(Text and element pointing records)
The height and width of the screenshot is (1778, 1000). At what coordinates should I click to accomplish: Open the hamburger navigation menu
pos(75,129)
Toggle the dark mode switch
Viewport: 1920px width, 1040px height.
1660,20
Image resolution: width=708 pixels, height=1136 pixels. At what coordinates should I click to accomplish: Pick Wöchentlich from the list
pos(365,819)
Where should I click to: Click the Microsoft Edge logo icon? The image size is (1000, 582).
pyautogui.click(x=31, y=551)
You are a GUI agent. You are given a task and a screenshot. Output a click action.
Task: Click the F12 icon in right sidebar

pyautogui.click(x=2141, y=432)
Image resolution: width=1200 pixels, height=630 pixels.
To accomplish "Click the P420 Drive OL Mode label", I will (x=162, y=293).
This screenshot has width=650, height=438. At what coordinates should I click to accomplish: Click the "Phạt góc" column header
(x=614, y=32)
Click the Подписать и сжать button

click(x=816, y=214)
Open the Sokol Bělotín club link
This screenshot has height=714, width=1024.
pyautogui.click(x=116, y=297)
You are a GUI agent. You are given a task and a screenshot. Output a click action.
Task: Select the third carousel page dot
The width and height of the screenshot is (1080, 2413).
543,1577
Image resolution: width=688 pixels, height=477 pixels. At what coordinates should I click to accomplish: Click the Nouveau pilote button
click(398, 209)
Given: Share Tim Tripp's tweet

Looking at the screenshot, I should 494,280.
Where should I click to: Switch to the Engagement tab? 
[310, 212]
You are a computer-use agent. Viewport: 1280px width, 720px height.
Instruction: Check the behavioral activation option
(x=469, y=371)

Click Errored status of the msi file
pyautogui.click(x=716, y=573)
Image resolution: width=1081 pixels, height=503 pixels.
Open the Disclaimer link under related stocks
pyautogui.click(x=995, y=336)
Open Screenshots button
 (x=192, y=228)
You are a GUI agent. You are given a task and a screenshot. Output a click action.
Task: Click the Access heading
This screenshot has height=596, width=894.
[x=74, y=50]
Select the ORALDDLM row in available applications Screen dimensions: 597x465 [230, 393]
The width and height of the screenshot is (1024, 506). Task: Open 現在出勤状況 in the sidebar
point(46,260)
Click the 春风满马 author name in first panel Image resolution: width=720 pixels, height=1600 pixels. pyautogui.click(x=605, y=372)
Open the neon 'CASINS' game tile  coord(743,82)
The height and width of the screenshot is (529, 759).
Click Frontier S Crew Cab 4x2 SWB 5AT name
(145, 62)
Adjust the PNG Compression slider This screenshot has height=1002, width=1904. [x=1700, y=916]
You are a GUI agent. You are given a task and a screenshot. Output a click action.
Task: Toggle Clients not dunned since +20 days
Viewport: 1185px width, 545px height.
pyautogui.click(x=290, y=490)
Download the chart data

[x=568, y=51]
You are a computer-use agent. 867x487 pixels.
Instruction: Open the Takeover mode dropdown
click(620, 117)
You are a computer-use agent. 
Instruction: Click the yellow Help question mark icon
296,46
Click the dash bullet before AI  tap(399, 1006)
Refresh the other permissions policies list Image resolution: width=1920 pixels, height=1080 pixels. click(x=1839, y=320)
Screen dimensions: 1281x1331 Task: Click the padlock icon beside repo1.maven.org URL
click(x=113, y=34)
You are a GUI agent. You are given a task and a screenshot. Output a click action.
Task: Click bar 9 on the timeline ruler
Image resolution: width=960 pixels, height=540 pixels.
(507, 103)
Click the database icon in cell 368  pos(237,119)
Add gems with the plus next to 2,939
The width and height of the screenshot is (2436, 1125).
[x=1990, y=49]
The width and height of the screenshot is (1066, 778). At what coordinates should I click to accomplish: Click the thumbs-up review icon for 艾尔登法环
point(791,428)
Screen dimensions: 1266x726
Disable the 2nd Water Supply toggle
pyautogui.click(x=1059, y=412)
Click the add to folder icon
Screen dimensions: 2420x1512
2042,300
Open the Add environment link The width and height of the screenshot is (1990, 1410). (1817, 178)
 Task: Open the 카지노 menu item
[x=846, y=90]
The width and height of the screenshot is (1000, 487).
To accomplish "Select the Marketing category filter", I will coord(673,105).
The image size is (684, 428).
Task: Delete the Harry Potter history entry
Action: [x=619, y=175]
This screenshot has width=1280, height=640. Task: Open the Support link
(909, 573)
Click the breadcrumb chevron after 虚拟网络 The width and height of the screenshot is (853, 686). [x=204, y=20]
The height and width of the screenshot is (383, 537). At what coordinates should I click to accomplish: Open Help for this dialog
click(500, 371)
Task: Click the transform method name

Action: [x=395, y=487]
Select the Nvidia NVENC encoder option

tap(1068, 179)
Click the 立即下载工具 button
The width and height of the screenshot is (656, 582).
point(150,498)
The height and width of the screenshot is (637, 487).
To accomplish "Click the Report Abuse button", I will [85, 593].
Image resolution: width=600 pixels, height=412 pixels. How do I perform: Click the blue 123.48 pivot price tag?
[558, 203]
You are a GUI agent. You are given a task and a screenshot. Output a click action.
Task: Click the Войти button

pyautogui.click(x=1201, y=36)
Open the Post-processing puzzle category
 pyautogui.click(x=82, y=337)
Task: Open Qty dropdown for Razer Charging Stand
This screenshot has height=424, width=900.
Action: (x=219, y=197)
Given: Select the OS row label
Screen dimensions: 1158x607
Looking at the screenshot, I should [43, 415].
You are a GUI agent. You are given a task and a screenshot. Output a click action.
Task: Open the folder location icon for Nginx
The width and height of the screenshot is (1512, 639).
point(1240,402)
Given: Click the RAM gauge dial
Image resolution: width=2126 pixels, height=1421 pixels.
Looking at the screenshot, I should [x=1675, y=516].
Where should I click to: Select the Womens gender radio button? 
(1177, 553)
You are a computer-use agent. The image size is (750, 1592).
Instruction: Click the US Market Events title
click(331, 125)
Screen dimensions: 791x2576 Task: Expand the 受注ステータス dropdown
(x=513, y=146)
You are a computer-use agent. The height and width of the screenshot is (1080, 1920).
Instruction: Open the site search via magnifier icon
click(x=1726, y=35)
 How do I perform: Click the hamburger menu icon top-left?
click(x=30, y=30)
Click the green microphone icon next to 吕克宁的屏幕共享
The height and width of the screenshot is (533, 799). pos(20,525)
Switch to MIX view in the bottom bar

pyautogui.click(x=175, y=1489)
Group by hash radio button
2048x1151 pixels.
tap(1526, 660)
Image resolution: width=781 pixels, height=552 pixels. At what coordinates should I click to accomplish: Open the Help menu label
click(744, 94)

• **GOAL**
Pull every line of the data above and reproduce each one verbatim, without any changes.

• **TASK ANSWER**
The height and width of the screenshot is (1778, 1000). At what coordinates should I click to accomplish: Open the hamburger navigation menu
pos(75,129)
Toggle the dark mode switch
Viewport: 1920px width, 1040px height.
1660,20
Image resolution: width=708 pixels, height=1136 pixels. At what coordinates should I click to accomplish: Pick Wöchentlich from the list
pos(365,819)
Where should I click to: Click the Microsoft Edge logo icon? The image size is (1000, 582).
pyautogui.click(x=31, y=551)
You are a GUI agent. You are given a task and a screenshot. Output a click action.
Task: Click the F12 icon in right sidebar

pyautogui.click(x=2141, y=432)
Image resolution: width=1200 pixels, height=630 pixels.
To accomplish "Click the P420 Drive OL Mode label", I will (x=162, y=293).
This screenshot has width=650, height=438. At what coordinates should I click to accomplish: Click the "Phạt góc" column header
(x=614, y=32)
Click the Подписать и сжать button

click(x=816, y=214)
Open the Sokol Bělotín club link
This screenshot has height=714, width=1024.
pyautogui.click(x=116, y=297)
You are a GUI agent. You are given a task and a screenshot. Output a click action.
Task: Select the third carousel page dot
The width and height of the screenshot is (1080, 2413).
543,1577
Image resolution: width=688 pixels, height=477 pixels. At what coordinates should I click to accomplish: Click the Nouveau pilote button
click(398, 209)
Given: Share Tim Tripp's tweet

Looking at the screenshot, I should 494,280.
Where should I click to: Switch to the Engagement tab? 
[310, 212]
You are a computer-use agent. Viewport: 1280px width, 720px height.
Instruction: Check the behavioral activation option
(x=469, y=371)

Click Errored status of the msi file
pyautogui.click(x=716, y=573)
Image resolution: width=1081 pixels, height=503 pixels.
Open the Disclaimer link under related stocks
pyautogui.click(x=995, y=336)
Open Screenshots button
 (x=192, y=228)
You are a GUI agent. You are given a task and a screenshot. Output a click action.
Task: Click the Access heading
This screenshot has height=596, width=894.
[x=74, y=50]
Select the ORALDDLM row in available applications Screen dimensions: 597x465 [230, 393]
The width and height of the screenshot is (1024, 506). Task: Open 現在出勤状況 in the sidebar
point(46,260)
Click the 春风满马 author name in first panel Image resolution: width=720 pixels, height=1600 pixels. pyautogui.click(x=605, y=372)
Open the neon 'CASINS' game tile  coord(743,82)
The height and width of the screenshot is (529, 759).
Click Frontier S Crew Cab 4x2 SWB 5AT name
(145, 62)
Adjust the PNG Compression slider This screenshot has height=1002, width=1904. [x=1700, y=916]
You are a GUI agent. You are given a task and a screenshot. Output a click action.
Task: Toggle Clients not dunned since +20 days
Viewport: 1185px width, 545px height.
pyautogui.click(x=290, y=490)
Download the chart data

[x=568, y=51]
You are a computer-use agent. 867x487 pixels.
Instruction: Open the Takeover mode dropdown
click(620, 117)
You are a computer-use agent. 
Instruction: Click the yellow Help question mark icon
296,46
Click the dash bullet before AI  tap(399, 1006)
Refresh the other permissions policies list Image resolution: width=1920 pixels, height=1080 pixels. click(x=1839, y=320)
Screen dimensions: 1281x1331 Task: Click the padlock icon beside repo1.maven.org URL
click(x=113, y=34)
You are a GUI agent. You are given a task and a screenshot. Output a click action.
Task: Click bar 9 on the timeline ruler
Image resolution: width=960 pixels, height=540 pixels.
(507, 103)
Click the database icon in cell 368  pos(237,119)
Add gems with the plus next to 2,939
The width and height of the screenshot is (2436, 1125).
[x=1990, y=49]
The width and height of the screenshot is (1066, 778). At what coordinates should I click to accomplish: Click the thumbs-up review icon for 艾尔登法环
point(791,428)
Screen dimensions: 1266x726
Disable the 2nd Water Supply toggle
pyautogui.click(x=1059, y=412)
Click the add to folder icon
Screen dimensions: 2420x1512
2042,300
Open the Add environment link The width and height of the screenshot is (1990, 1410). (1817, 178)
 Task: Open the 카지노 menu item
[x=846, y=90]
The width and height of the screenshot is (1000, 487).
To accomplish "Select the Marketing category filter", I will coord(673,105).
The image size is (684, 428).
Task: Delete the Harry Potter history entry
Action: [x=619, y=175]
This screenshot has width=1280, height=640. Task: Open the Support link
(909, 573)
Click the breadcrumb chevron after 虚拟网络 The width and height of the screenshot is (853, 686). [x=204, y=20]
The height and width of the screenshot is (383, 537). At what coordinates should I click to accomplish: Open Help for this dialog
click(500, 371)
Task: Click the transform method name

Action: [x=395, y=487]
Select the Nvidia NVENC encoder option

tap(1068, 179)
Click the 立即下载工具 button
The width and height of the screenshot is (656, 582).
point(150,498)
The height and width of the screenshot is (637, 487).
To accomplish "Click the Report Abuse button", I will [85, 593].
Image resolution: width=600 pixels, height=412 pixels. How do I perform: Click the blue 123.48 pivot price tag?
[558, 203]
You are a GUI agent. You are given a task and a screenshot. Output a click action.
Task: Click the Войти button

pyautogui.click(x=1201, y=36)
Open the Post-processing puzzle category
 pyautogui.click(x=82, y=337)
Task: Open Qty dropdown for Razer Charging Stand
This screenshot has height=424, width=900.
Action: (x=219, y=197)
Given: Select the OS row label
Screen dimensions: 1158x607
Looking at the screenshot, I should [43, 415].
You are a GUI agent. You are given a task and a screenshot. Output a click action.
Task: Open the folder location icon for Nginx
The width and height of the screenshot is (1512, 639).
point(1240,402)
Given: Click the RAM gauge dial
Image resolution: width=2126 pixels, height=1421 pixels.
Looking at the screenshot, I should [x=1675, y=516].
Where should I click to: Select the Womens gender radio button? 
(1177, 553)
You are a computer-use agent. The image size is (750, 1592).
Instruction: Click the US Market Events title
click(331, 125)
Screen dimensions: 791x2576 Task: Expand the 受注ステータス dropdown
(x=513, y=146)
You are a computer-use agent. The height and width of the screenshot is (1080, 1920).
Instruction: Open the site search via magnifier icon
click(x=1726, y=35)
 How do I perform: Click the hamburger menu icon top-left?
click(x=30, y=30)
Click the green microphone icon next to 吕克宁的屏幕共享
The height and width of the screenshot is (533, 799). pos(20,525)
Switch to MIX view in the bottom bar

pyautogui.click(x=175, y=1489)
Group by hash radio button
2048x1151 pixels.
tap(1526, 660)
Image resolution: width=781 pixels, height=552 pixels. At what coordinates should I click to accomplish: Open the Help menu label
click(744, 94)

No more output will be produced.